-------- Dataset rows
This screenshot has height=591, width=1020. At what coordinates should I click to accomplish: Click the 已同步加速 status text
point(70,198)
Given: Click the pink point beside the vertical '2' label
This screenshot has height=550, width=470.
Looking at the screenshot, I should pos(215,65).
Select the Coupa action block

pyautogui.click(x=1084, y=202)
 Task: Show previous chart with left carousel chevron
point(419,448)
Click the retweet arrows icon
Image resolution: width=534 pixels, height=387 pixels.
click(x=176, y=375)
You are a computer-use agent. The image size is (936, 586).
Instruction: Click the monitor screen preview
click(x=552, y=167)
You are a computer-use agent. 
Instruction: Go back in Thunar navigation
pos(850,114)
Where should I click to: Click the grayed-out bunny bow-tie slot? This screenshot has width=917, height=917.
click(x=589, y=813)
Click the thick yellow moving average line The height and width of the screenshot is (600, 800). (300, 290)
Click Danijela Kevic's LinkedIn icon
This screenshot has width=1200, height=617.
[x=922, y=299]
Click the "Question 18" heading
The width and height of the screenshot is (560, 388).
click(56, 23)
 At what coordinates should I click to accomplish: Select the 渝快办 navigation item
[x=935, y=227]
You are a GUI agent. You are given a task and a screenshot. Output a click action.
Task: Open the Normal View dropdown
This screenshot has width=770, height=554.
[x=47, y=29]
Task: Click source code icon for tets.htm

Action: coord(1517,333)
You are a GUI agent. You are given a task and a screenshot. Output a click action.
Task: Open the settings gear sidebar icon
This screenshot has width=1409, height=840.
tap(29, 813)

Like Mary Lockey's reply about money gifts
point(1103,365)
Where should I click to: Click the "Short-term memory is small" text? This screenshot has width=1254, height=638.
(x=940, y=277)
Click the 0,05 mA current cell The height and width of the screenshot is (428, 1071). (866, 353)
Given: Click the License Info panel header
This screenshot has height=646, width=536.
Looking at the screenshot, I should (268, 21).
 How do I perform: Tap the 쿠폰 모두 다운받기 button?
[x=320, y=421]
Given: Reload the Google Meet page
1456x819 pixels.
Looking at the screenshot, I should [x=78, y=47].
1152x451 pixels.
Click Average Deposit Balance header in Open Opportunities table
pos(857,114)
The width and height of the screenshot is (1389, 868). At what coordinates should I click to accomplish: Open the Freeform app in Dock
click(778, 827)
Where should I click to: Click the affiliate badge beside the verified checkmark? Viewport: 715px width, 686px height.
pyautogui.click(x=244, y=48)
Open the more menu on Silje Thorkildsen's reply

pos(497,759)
----------------
_Goal of the exercise:_ Please edit the rows above by changing every "Instruction" to "Command" and keeping everything else the same.

_Answer in full:_
This screenshot has height=591, width=1020. At what coordinates should I click to accomplish: Click the 已同步加速 status text
point(70,198)
Given: Click the pink point beside the vertical '2' label
This screenshot has height=550, width=470.
Looking at the screenshot, I should pos(215,65).
Select the Coupa action block

pyautogui.click(x=1084, y=202)
 Task: Show previous chart with left carousel chevron
point(419,448)
Click the retweet arrows icon
Image resolution: width=534 pixels, height=387 pixels.
click(x=176, y=375)
You are a computer-use agent. The image size is (936, 586).
Command: Click the monitor screen preview
click(x=552, y=167)
You are a computer-use agent. 
Command: Go back in Thunar navigation
pos(850,114)
Where should I click to: Click the grayed-out bunny bow-tie slot? This screenshot has width=917, height=917.
click(x=589, y=813)
Click the thick yellow moving average line The height and width of the screenshot is (600, 800). (300, 290)
Click Danijela Kevic's LinkedIn icon
This screenshot has width=1200, height=617.
[x=922, y=299]
Click the "Question 18" heading
The width and height of the screenshot is (560, 388).
click(56, 23)
 At what coordinates should I click to accomplish: Select the 渝快办 navigation item
[x=935, y=227]
You are a GUI agent. You are given a task and a screenshot. Output a click action.
Task: Open the Normal View dropdown
This screenshot has width=770, height=554.
[x=47, y=29]
Task: Click source code icon for tets.htm

Action: coord(1517,333)
You are a GUI agent. You are given a task and a screenshot. Output a click action.
Task: Open the settings gear sidebar icon
This screenshot has width=1409, height=840.
tap(29, 813)

Like Mary Lockey's reply about money gifts
point(1103,365)
Where should I click to: Click the "Short-term memory is small" text? This screenshot has width=1254, height=638.
(x=940, y=277)
Click the 0,05 mA current cell The height and width of the screenshot is (428, 1071). (866, 353)
Given: Click the License Info panel header
This screenshot has height=646, width=536.
Looking at the screenshot, I should (268, 21).
 How do I perform: Tap the 쿠폰 모두 다운받기 button?
[x=320, y=421]
Given: Reload the Google Meet page
1456x819 pixels.
Looking at the screenshot, I should [x=78, y=47].
1152x451 pixels.
Click Average Deposit Balance header in Open Opportunities table
pos(857,114)
The width and height of the screenshot is (1389, 868). At what coordinates should I click to accomplish: Open the Freeform app in Dock
click(778, 827)
Where should I click to: Click the affiliate badge beside the verified checkmark? Viewport: 715px width, 686px height.
pyautogui.click(x=244, y=48)
Open the more menu on Silje Thorkildsen's reply

pos(497,759)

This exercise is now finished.